----- Records provided

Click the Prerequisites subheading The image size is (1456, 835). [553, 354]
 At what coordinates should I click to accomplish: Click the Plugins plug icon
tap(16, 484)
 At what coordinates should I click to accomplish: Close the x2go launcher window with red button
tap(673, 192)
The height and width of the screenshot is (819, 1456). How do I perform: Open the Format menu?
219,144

----------
----- Records provided

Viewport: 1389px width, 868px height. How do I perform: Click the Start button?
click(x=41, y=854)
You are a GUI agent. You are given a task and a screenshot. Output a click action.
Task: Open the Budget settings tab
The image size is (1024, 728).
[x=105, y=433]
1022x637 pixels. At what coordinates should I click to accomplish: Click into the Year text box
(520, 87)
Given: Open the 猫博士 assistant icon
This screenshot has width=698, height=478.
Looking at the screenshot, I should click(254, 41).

----------

- Given request
Render the material from the line with "You are a GUI" up to and including the line with "Looking at the" as a Markdown table with the columns Row and Material line, giving each line a row number. Leave out any blank lines and include no other part of the material.

- Task answer
| Row | Material line |
|---|---|
| 1 | You are a GUI agent. You are given a task and a screenshot. Output a click action. |
| 2 | Task: Open the Budget settings tab |
| 3 | The image size is (1024, 728). |
| 4 | [x=105, y=433] |
| 5 | 1022x637 pixels. At what coordinates should I click to accomplish: Click into the Year text box |
| 6 | (520, 87) |
| 7 | Given: Open the 猫博士 assistant icon |
| 8 | This screenshot has width=698, height=478. |
| 9 | Looking at the screenshot, I should click(254, 41). |